> [Challenge]
Print the lines of the material word for word, starting at the line with "Click the $20,340 VR200 total cell" and continuing through the end of the material. Leave the pictures out of your answer.

* Start Record set *

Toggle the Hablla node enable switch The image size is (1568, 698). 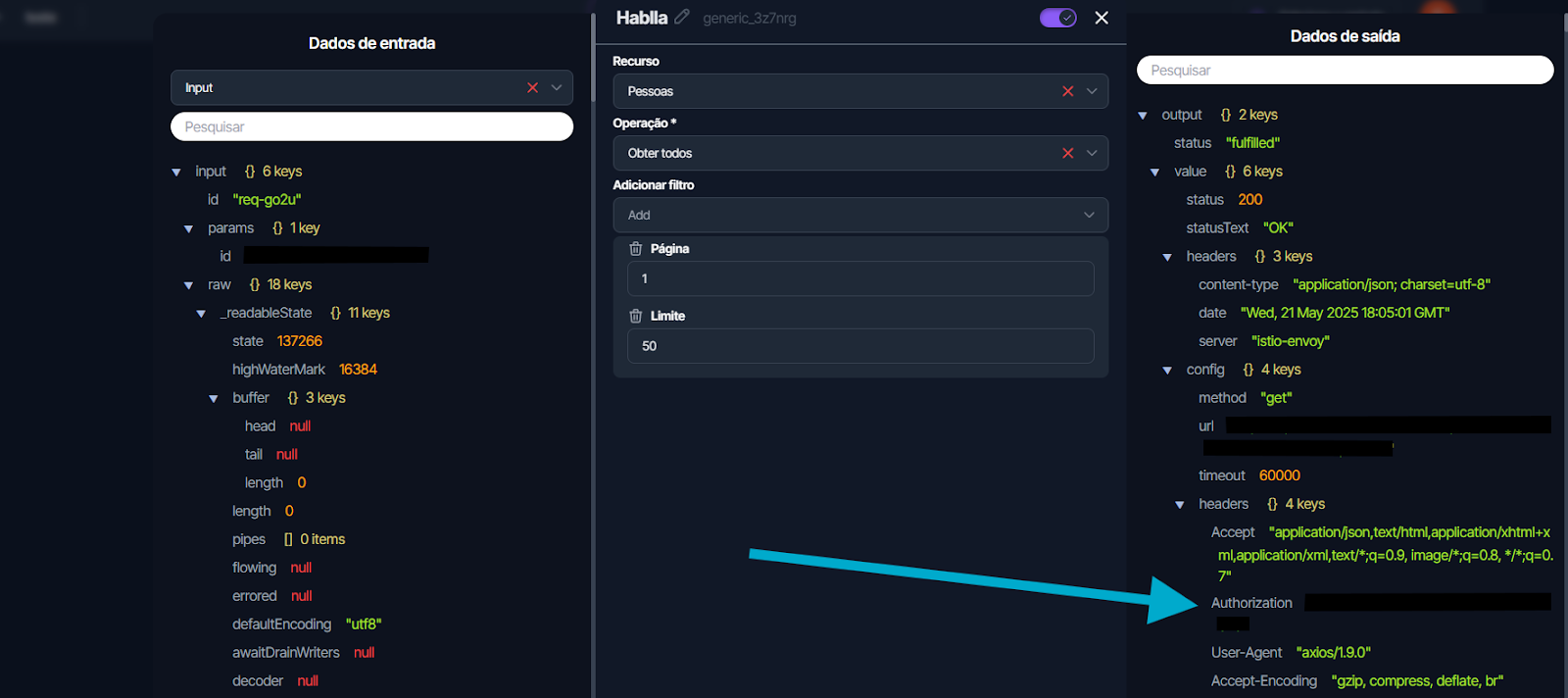point(1057,18)
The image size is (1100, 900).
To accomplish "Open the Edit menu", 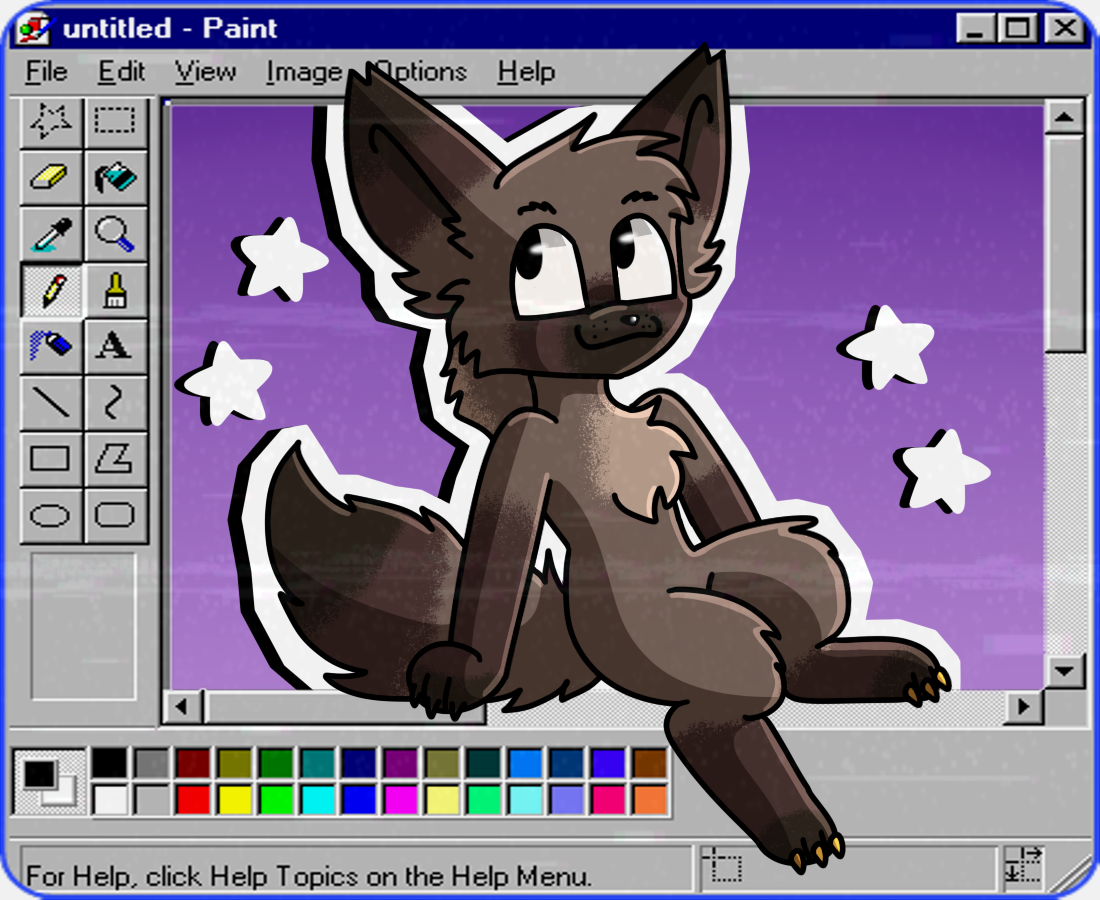I will (121, 72).
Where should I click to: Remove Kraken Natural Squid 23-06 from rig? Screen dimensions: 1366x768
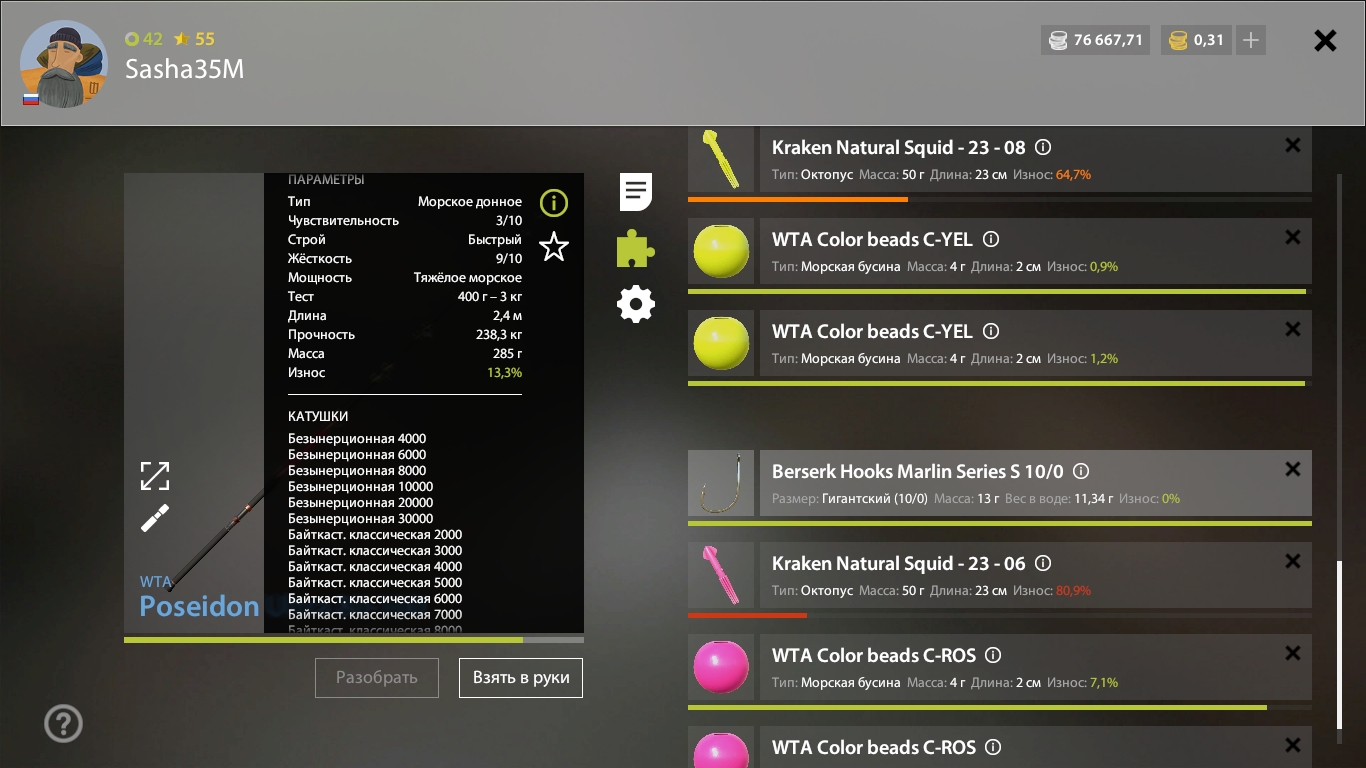1292,562
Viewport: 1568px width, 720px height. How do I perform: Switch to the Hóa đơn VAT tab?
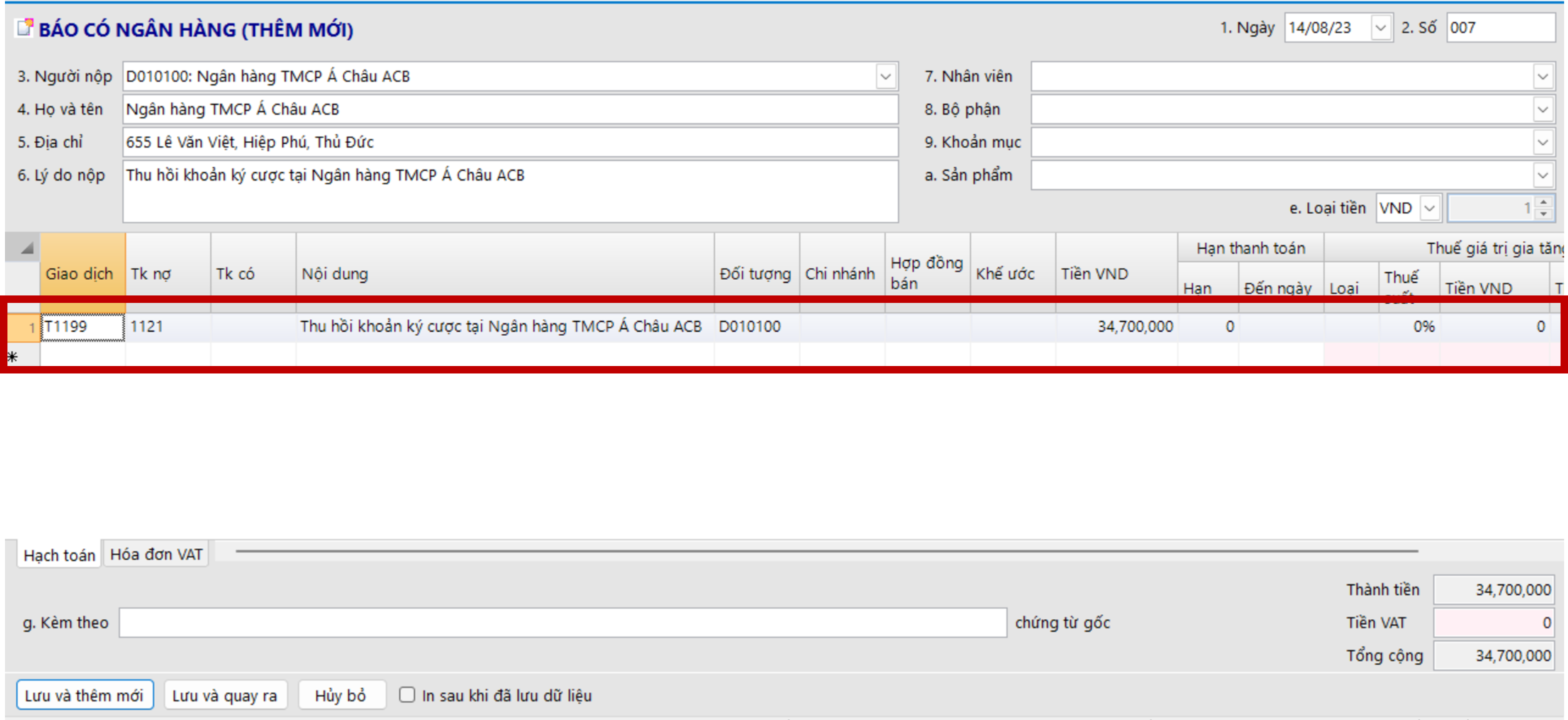tap(156, 554)
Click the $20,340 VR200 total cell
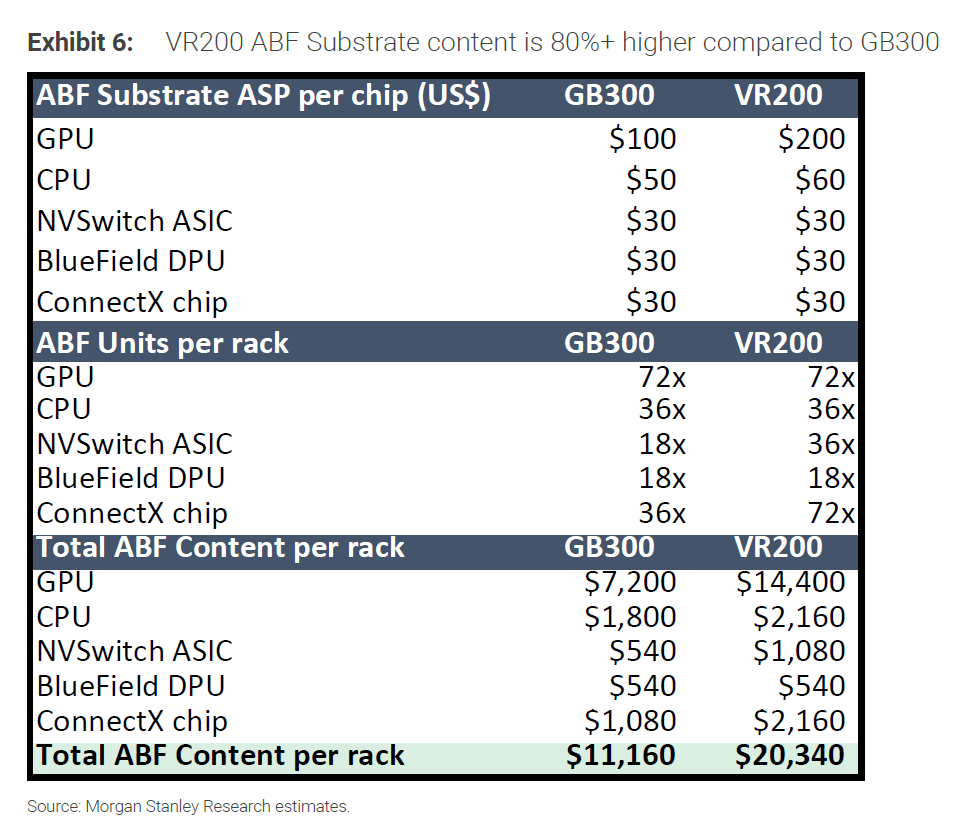954x828 pixels. tap(790, 756)
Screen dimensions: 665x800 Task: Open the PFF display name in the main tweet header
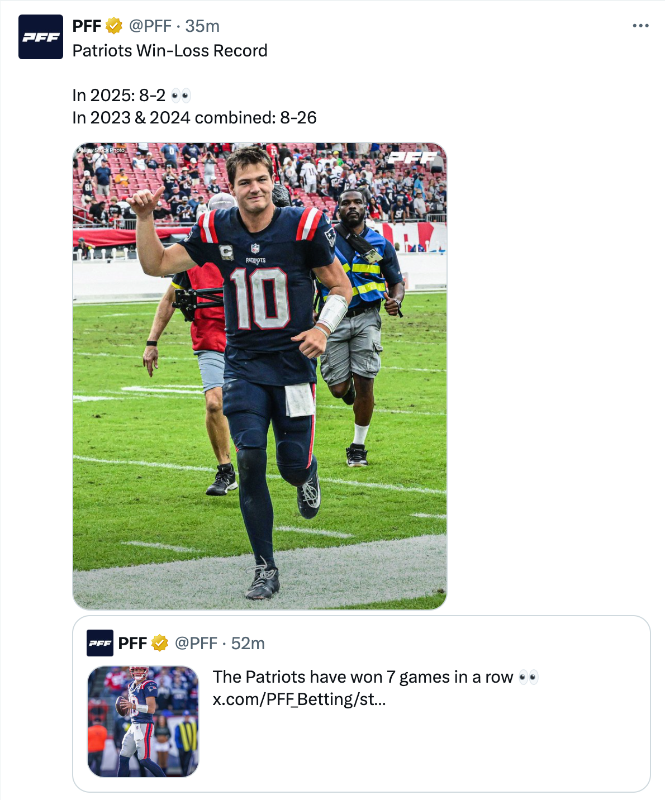tap(87, 26)
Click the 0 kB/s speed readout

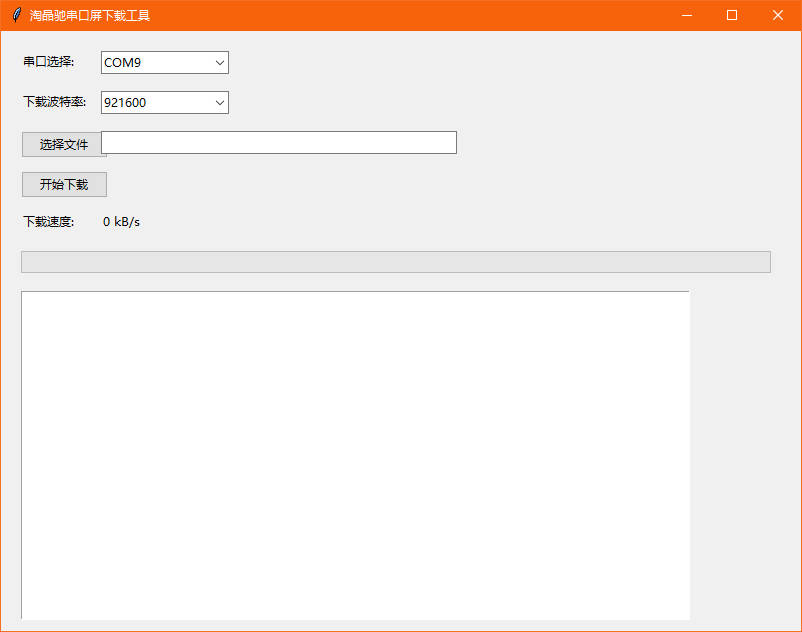point(121,221)
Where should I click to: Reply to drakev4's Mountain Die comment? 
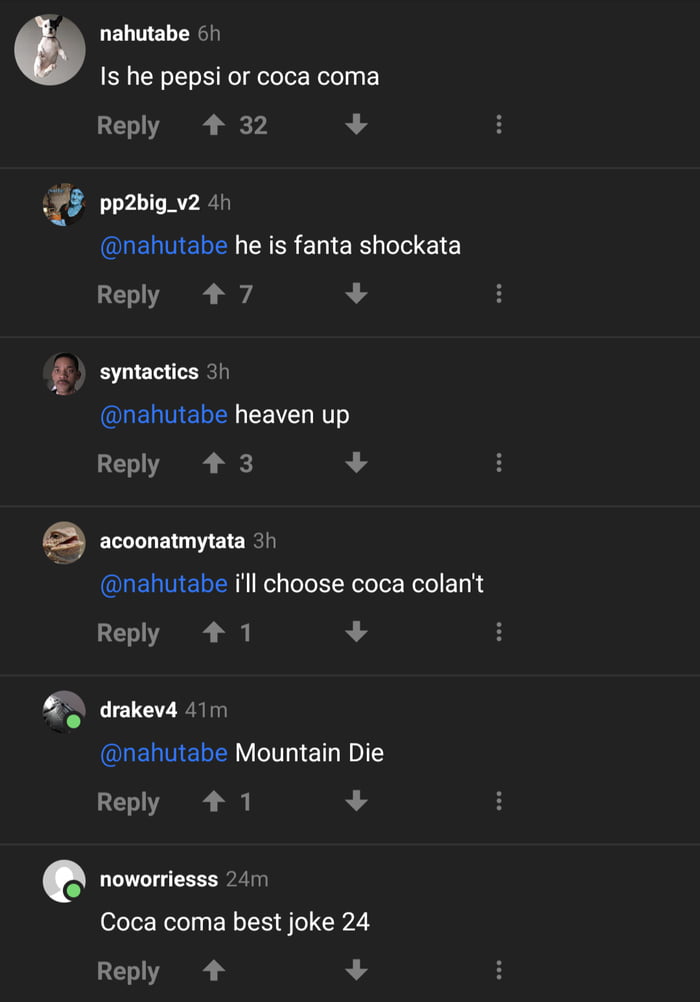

* End Record set *

> [Response to the exercise]
Click the $20,340 VR200 total cell
954x828 pixels. tap(790, 756)
Screen dimensions: 665x800 Task: Open the PFF display name in the main tweet header
tap(87, 26)
Click the 0 kB/s speed readout

point(121,221)
Where should I click to: Reply to drakev4's Mountain Die comment? 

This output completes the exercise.